──────── Dati forniti
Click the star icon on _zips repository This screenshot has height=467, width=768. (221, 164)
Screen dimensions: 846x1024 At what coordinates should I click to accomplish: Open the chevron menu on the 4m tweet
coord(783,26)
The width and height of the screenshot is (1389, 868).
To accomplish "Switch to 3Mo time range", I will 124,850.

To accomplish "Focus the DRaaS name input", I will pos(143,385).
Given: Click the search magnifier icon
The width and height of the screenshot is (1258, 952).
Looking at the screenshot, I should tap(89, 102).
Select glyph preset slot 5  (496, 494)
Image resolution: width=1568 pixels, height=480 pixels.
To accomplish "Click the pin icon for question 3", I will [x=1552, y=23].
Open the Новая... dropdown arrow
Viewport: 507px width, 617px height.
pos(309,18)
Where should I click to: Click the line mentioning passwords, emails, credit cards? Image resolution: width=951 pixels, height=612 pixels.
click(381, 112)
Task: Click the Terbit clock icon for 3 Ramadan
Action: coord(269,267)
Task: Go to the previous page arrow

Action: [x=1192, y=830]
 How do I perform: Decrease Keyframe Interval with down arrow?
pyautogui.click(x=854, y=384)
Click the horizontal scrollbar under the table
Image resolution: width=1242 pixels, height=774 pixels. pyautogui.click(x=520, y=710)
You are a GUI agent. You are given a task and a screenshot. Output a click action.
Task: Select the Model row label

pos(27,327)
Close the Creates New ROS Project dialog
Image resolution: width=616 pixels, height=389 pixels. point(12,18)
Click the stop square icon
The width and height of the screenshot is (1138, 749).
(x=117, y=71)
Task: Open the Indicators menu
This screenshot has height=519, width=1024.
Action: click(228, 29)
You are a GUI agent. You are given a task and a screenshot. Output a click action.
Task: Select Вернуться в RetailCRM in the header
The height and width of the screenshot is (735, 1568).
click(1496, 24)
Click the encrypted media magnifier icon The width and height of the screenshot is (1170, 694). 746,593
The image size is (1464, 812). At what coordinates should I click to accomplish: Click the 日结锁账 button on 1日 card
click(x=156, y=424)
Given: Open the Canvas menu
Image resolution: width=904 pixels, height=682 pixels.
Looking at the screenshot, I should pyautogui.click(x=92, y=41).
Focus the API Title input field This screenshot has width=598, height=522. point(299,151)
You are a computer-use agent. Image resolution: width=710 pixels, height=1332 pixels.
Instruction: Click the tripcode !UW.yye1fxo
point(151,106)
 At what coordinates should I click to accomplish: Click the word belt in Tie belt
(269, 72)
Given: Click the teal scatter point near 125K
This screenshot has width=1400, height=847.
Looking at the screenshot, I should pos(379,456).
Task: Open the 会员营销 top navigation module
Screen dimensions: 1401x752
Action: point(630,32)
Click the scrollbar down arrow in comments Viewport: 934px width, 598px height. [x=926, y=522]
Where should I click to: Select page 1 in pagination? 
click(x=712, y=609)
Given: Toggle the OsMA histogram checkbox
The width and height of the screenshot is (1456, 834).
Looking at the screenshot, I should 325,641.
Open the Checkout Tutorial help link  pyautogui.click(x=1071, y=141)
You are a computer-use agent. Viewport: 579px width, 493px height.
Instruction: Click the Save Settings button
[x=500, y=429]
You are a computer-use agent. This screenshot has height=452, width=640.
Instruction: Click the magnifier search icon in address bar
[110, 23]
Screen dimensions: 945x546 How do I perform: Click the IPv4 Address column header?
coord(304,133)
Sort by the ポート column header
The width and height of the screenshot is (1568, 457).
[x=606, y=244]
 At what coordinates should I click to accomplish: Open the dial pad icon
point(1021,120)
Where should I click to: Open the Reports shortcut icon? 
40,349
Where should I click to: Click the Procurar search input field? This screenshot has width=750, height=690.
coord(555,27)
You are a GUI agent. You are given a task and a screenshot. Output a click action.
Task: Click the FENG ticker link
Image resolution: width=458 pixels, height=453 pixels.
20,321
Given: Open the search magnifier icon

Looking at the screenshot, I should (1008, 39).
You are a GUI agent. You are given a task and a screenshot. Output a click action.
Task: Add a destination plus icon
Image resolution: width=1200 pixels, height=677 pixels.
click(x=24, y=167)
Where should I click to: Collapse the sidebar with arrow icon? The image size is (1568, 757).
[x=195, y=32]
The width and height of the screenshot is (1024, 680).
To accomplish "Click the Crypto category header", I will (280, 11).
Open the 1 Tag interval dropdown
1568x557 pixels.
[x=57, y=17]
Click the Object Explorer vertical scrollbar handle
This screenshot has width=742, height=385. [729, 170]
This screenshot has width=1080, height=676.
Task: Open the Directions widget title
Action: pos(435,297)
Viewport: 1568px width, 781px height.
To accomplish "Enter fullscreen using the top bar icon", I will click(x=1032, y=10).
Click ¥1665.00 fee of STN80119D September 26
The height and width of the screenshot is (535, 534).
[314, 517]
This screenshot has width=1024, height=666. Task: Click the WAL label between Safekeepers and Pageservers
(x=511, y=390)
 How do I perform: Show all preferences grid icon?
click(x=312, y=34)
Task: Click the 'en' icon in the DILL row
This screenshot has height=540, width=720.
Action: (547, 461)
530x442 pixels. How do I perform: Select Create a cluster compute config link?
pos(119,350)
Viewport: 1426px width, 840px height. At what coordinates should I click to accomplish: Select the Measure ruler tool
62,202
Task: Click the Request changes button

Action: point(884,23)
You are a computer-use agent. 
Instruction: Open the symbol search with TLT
────────────────
Trasforma tutte le righe riportate sopra in una tabella Markdown con due colonne, «N.» per il numero progressivo e «Contenuto» per il testo della riga. Le righe vuote vanno escluse.

| N. | Contenuto |
|---|---|
| 1 | Click the star icon on _zips repository This screenshot has height=467, width=768. (221, 164) |
| 2 | Screen dimensions: 846x1024 At what coordinates should I click to accomplish: Open the chevron menu on the 4m tweet |
| 3 | coord(783,26) |
| 4 | The width and height of the screenshot is (1389, 868). |
| 5 | To accomplish "Switch to 3Mo time range", I will 124,850. |
| 6 | To accomplish "Focus the DRaaS name input", I will pos(143,385). |
| 7 | Given: Click the search magnifier icon |
| 8 | The width and height of the screenshot is (1258, 952). |
| 9 | Looking at the screenshot, I should tap(89, 102). |
| 10 | Select glyph preset slot 5  (496, 494) |
| 11 | Image resolution: width=1568 pixels, height=480 pixels. |
| 12 | To accomplish "Click the pin icon for question 3", I will [x=1552, y=23]. |
| 13 | Open the Новая... dropdown arrow |
| 14 | Viewport: 507px width, 617px height. |
| 15 | pos(309,18) |
| 16 | Where should I click to: Click the line mentioning passwords, emails, credit cards? Image resolution: width=951 pixels, height=612 pixels. |
| 17 | click(381, 112) |
| 18 | Task: Click the Terbit clock icon for 3 Ramadan |
| 19 | Action: coord(269,267) |
| 20 | Task: Go to the previous page arrow |
| 21 | Action: [x=1192, y=830] |
| 22 |  How do I perform: Decrease Keyframe Interval with down arrow? |
| 23 | pyautogui.click(x=854, y=384) |
| 24 | Click the horizontal scrollbar under the table |
| 25 | Image resolution: width=1242 pixels, height=774 pixels. pyautogui.click(x=520, y=710) |
| 26 | You are a GUI agent. You are given a task and a screenshot. Output a click action. |
| 27 | Task: Select the Model row label |
| 28 | pos(27,327) |
| 29 | Close the Creates New ROS Project dialog |
| 30 | Image resolution: width=616 pixels, height=389 pixels. point(12,18) |
| 31 | Click the stop square icon |
| 32 | The width and height of the screenshot is (1138, 749). |
| 33 | (x=117, y=71) |
| 34 | Task: Open the Indicators menu |
| 35 | This screenshot has height=519, width=1024. |
| 36 | Action: click(228, 29) |
| 37 | You are a GUI agent. You are given a task and a screenshot. Output a click action. |
| 38 | Task: Select Вернуться в RetailCRM in the header |
| 39 | The height and width of the screenshot is (735, 1568). |
| 40 | click(1496, 24) |
| 41 | Click the encrypted media magnifier icon The width and height of the screenshot is (1170, 694). 746,593 |
| 42 | The image size is (1464, 812). At what coordinates should I click to accomplish: Click the 日结锁账 button on 1日 card |
| 43 | click(x=156, y=424) |
| 44 | Given: Open the Canvas menu |
| 45 | Image resolution: width=904 pixels, height=682 pixels. |
| 46 | Looking at the screenshot, I should pyautogui.click(x=92, y=41). |
| 47 | Focus the API Title input field This screenshot has width=598, height=522. point(299,151) |
| 48 | You are a computer-use agent. Image resolution: width=710 pixels, height=1332 pixels. |
| 49 | Instruction: Click the tripcode !UW.yye1fxo |
| 50 | point(151,106) |
| 51 |  At what coordinates should I click to accomplish: Click the word belt in Tie belt |
| 52 | (269, 72) |
| 53 | Given: Click the teal scatter point near 125K |
| 54 | This screenshot has width=1400, height=847. |
| 55 | Looking at the screenshot, I should pos(379,456). |
| 56 | Task: Open the 会员营销 top navigation module |
| 57 | Screen dimensions: 1401x752 |
| 58 | Action: point(630,32) |
| 59 | Click the scrollbar down arrow in comments Viewport: 934px width, 598px height. [x=926, y=522] |
| 60 | Where should I click to: Select page 1 in pagination?  |
| 61 | click(x=712, y=609) |
| 62 | Given: Toggle the OsMA histogram checkbox |
| 63 | The width and height of the screenshot is (1456, 834). |
| 64 | Looking at the screenshot, I should 325,641. |
| 65 | Open the Checkout Tutorial help link  pyautogui.click(x=1071, y=141) |
| 66 | You are a computer-use agent. Viewport: 579px width, 493px height. |
| 67 | Instruction: Click the Save Settings button |
| 68 | [x=500, y=429] |
| 69 | You are a computer-use agent. This screenshot has height=452, width=640. |
| 70 | Instruction: Click the magnifier search icon in address bar |
| 71 | [110, 23] |
| 72 | Screen dimensions: 945x546 How do I perform: Click the IPv4 Address column header? |
| 73 | coord(304,133) |
| 74 | Sort by the ポート column header |
| 75 | The width and height of the screenshot is (1568, 457). |
| 76 | [x=606, y=244] |
| 77 |  At what coordinates should I click to accomplish: Open the dial pad icon |
| 78 | point(1021,120) |
| 79 | Where should I click to: Open the Reports shortcut icon?  |
| 80 | 40,349 |
| 81 | Where should I click to: Click the Procurar search input field? This screenshot has width=750, height=690. |
| 82 | coord(555,27) |
| 83 | You are a GUI agent. You are given a task and a screenshot. Output a click action. |
| 84 | Task: Click the FENG ticker link |
| 85 | Image resolution: width=458 pixels, height=453 pixels. |
| 86 | 20,321 |
| 87 | Given: Open the search magnifier icon |
| 88 | Looking at the screenshot, I should (1008, 39). |
| 89 | You are a GUI agent. You are given a task and a screenshot. Output a click action. |
| 90 | Task: Add a destination plus icon |
| 91 | Image resolution: width=1200 pixels, height=677 pixels. |
| 92 | click(x=24, y=167) |
| 93 | Where should I click to: Collapse the sidebar with arrow icon? The image size is (1568, 757). |
| 94 | [x=195, y=32] |
| 95 | The width and height of the screenshot is (1024, 680). |
| 96 | To accomplish "Click the Crypto category header", I will (280, 11). |
| 97 | Open the 1 Tag interval dropdown |
| 98 | 1568x557 pixels. |
| 99 | [x=57, y=17] |
| 100 | Click the Object Explorer vertical scrollbar handle |
| 101 | This screenshot has width=742, height=385. [729, 170] |
| 102 | This screenshot has width=1080, height=676. |
| 103 | Task: Open the Directions widget title |
| 104 | Action: pos(435,297) |
| 105 | Viewport: 1568px width, 781px height. |
| 106 | To accomplish "Enter fullscreen using the top bar icon", I will click(x=1032, y=10). |
| 107 | Click ¥1665.00 fee of STN80119D September 26 |
| 108 | The height and width of the screenshot is (535, 534). |
| 109 | [314, 517] |
| 110 | This screenshot has width=1024, height=666. Task: Click the WAL label between Safekeepers and Pageservers |
| 111 | (x=511, y=390) |
| 112 |  How do I perform: Show all preferences grid icon? |
| 113 | click(x=312, y=34) |
| 114 | Task: Click the 'en' icon in the DILL row |
| 115 | This screenshot has height=540, width=720. |
| 116 | Action: (547, 461) |
| 117 | 530x442 pixels. How do I perform: Select Create a cluster compute config link? |
| 118 | pos(119,350) |
| 119 | Viewport: 1426px width, 840px height. At what coordinates should I click to accomplish: Select the Measure ruler tool |
| 120 | 62,202 |
| 121 | Task: Click the Request changes button |
| 122 | Action: point(884,23) |
| 123 | You are a computer-use agent.  |
| 124 | Instruction: Open the symbol search with TLT |